PROBLEM SET -
**A)** Name every composer mentioned in the forum thread on Verdi's operas.
**B)** Reproduce verbatim the stretch of the forum thread on Verdi's operas from "After listening to" through "opera to another.".
**C)** Extend the forum thread on Verdi's operas, beginning immediately after its final line.

DOCUMENT EXTRACT -
<<<<

After listening to all of his operas, I find that I appreciate the middle and later works more so than before now that I know how he began his operatic career. Listening to Othello or Falstaff is now more interesting to me as I can now appreciate how much different the music in those operas are from say I Due Foscari or from the middle period, La Traviata. By no means do I want to imply that the later works are superior; I listen to the early works more than those later operas and thoroughly enjoy them. I also imagine that the early Verdi operas bring forth the gradual transition out of the bel canto era of operas by Rossini, Donizetti, and Bellini. Hearing each subsequent Verdi opera in sequence is like a journey from one style of opera to another. 

I am very happy to have gone on this quest to listen to early Verdi operas and I now have a new found respect and appreciation for Verdi. Wagner is still my favorite opera composer, but Verdi continues to close the gap with every listen.


----------



## moonlitknight (Mar 16, 2021)

I'm delighted someone else ranks I Lombardi as highly as I do. It is easily one of my favorite Verdi operas and, to me anyway, much better and more beautiful than Ernani. I like Ernani. I love i Lombardi. There are no Verdi operas I dislike, but the two in the lowest rank are Ernani and Alzira. And mind you, I don't dislike them but they place low. Ernani at the bottom by the way. Alzira is worth the price of admission for the first three pieces in Act 1 alone. After that it's less inspiring. A lot better work than it's been credit for by the way. One more thing, the early comedy Un Giorno Di Regno was NOT the failure people always say it was. Verdi considered it a 'failure' but really wasn't being honest about it. It was not well received in Milan, but was a great success everywhere else. Verdi was a prickly and overly sensitive person and if it wasn't a success when and where he wanted it to be, it wasn't a success period—as far as he was concerned. But it's just not true.


----------



## SixFootScowl (Oct 17, 2011)

SixFootScowl said:


> Looks like I lean more toward early and middle Verdi. These are in my collection (broken out according to the three lists davidglasgow provided above):
> 
> Oberto
> Battaglia di Legnano
> ...

>>>>

DATASET EXTRACT -
<<<<

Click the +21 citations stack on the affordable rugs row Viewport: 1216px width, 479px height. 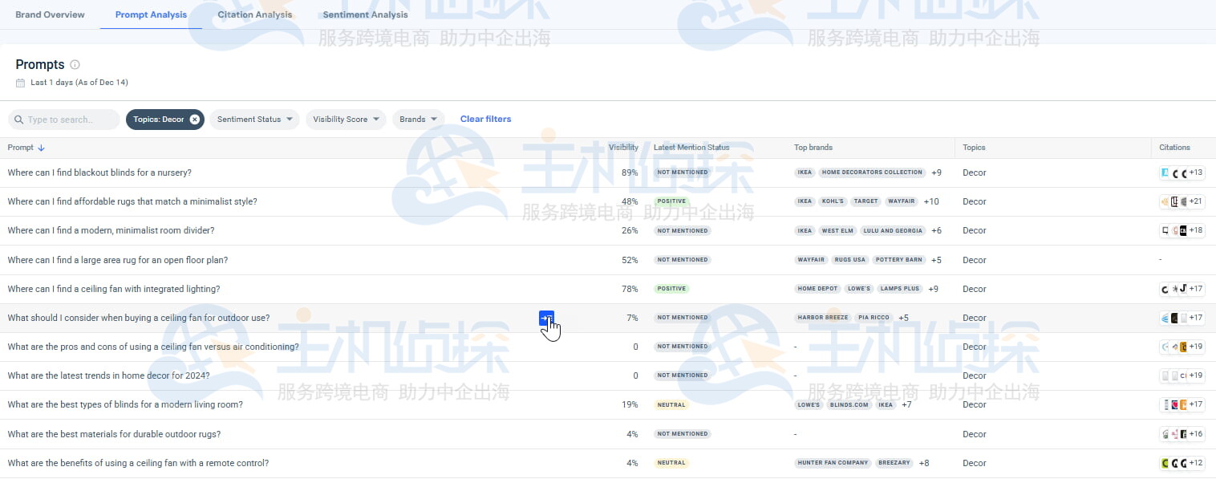pos(1194,201)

>>>>

THE RESPONSES -
**A)** Rossini, Donizetti, Bellini, Verdi, Wagner

**B)**
After listening to all of his operas, I find that I appreciate the middle and later works more so than before now that I know how he began his operatic career. Listening to Othello or Falstaff is now more interesting to me as I can now appreciate how much different the music in those operas are from say I Due Foscari or from the middle period, La Traviata. By no means do I want to imply that the later works are superior; I listen to the early works more than those later operas and thoroughly enjoy them. I also imagine that the early Verdi operas bring forth the gradual transition out of the bel canto era of operas by Rossini, Donizetti, and Bellini. Hearing each subsequent Verdi opera in sequence is like a journey from one style of opera to another.

**C)**
Oh wow, my favorite, Traviata, wasn't even in my list back then (2018). In fact, it is the only Verdi Opera I listen to anymore, well maybe occasionally Aroldo.


----------



## Asser (Sep 24, 2021)

*Asser*



Woodduck said:


> Perhaps even more than with Bellini and Donizetti, the singers have to be "golden age standard" if I'm to want to hear early Verdi. _Ernani,_ one of the best (despite the risible plot), is shot through with great melody, but as heard at the Met recently it did nothing for me. Try the recordings made by Battistini of the baritone arias. How many operas have this much good stuff for the baritone?
> 
> _Nabucco_ is fine, but not without a terrific Abigaille. _Macbeth_ is even better, especially with the later revisions, but Callas has more or less spoiled me. There are several of the early operas I've never heard.


You are absolutely right. Battistini is superb in oh dei verd'anni miei or vieni meco, so are Stracciari.and Ruffo in suoni la tromba . If we still had bel canto singers around I think that early Verdi operas would be as popular as the later ones.


----------



## Asser (Sep 24, 2021)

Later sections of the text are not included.